In this study, taking advantage of the availability of large collections of manually curated domains based on conservation among sequences across a protein family, we investigated how the structure search performance of VAST would be affected when using sequence-based and structure-based protein domains. A sequence-based domain can generally be defined as an evolutionarily conserved region of a protein. Domains of this type are identified as similar blocks of residues occurring in several proteins. Currently there are many databases of these domains such as Pfam[25
], and the Conserved Domain Database (CDD) [28
], generally built up from multiple sequence alignments and hidden Markov model methods. A structure-based domain can be defined as a three dimensionally isolated region, and is considered by some to correspond to a compact folding unit. Structure-based domains are generally identified by manual inspection of a protein structure, as is the case with the Structural Classification of Proteins (SCOP) database[17
], or by computationally delineating compact substructures as is done in the MMDB. Although in most cases the domains that are derived from sequence and structural ideas are consistent, there are times when the boundaries do not agree. An example of a common domain boundary disagreement can be seen in human ABL1 tyrosine kinase (PDB id: 2FO0
, chain: A) (Figure ) and is observed in many kinases. In this instance, the MMDB structure domain parser has divided the chain into four domains, as there are four geometrically distinct regions. However, two of the structure domains occur together with similar residue content across a diverse range of species in sufficient instances to be identified as a single domain, the tyrosine kinase catalytic domain (CDD id: cd00192), based on sequence analysis. In this case, we would want to investigate if combining both structure-based domains into a single domain would allow for detection of similarity to other kinases while avoiding detection of similarity to unrelated structures where smaller regions share a common arrangement of helices and strands.
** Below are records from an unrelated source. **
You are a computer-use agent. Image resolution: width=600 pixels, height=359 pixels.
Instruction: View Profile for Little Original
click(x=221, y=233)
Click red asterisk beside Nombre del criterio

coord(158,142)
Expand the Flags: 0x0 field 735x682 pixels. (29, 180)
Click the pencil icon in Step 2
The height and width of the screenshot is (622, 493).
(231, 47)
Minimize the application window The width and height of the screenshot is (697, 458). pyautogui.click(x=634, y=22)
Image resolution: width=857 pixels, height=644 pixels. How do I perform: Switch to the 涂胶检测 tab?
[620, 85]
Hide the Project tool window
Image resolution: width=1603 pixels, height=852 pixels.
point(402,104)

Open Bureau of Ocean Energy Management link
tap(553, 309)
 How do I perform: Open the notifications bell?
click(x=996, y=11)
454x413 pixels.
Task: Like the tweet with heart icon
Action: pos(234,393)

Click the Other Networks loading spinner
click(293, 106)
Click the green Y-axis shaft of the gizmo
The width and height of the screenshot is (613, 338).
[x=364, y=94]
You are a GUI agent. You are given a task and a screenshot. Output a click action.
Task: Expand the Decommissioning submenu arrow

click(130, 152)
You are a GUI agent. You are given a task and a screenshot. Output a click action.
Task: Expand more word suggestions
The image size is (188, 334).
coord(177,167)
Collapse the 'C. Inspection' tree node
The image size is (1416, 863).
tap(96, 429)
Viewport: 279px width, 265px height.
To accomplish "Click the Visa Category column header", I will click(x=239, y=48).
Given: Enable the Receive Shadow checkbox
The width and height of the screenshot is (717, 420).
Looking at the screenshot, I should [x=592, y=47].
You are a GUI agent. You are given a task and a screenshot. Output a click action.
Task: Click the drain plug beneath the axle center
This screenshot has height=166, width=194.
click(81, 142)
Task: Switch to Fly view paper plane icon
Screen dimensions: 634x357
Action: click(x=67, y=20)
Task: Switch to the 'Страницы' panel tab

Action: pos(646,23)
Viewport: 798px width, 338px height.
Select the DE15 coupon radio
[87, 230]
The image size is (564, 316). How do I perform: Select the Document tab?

Figure 1 Example of sequence/structure domain disagreement due to difference in concept. The structure of ABL1 tyrosine kinase (PDB id: 2FO0, chain A) and the sequence domains SH3, SH2, and tyrosine kinase C-terminal region (CDD ids: cd00174, cd00173, cd00192). (more ...)
In this work, we first systematically compared the domain boundaries of the sequence-based domains in the Conserved Domain Database to the structure-based domains in the medium redundancy subset of MMDB. We have identified a noticeable fraction of sequence based domains that differ significantly from those derived based on structural compactness. The new domains were then used as queries in identifying related structures using VAST and changes in structure similarity search results were analyzed. Using SCOP as a standard of truth, interesting cases were observed where the new domain boundaries perform better than the original domains in terms of homologous structure recognition. We have also found that the overall performance of sequence domains is comparable to that of whole chain and structure domain based queries.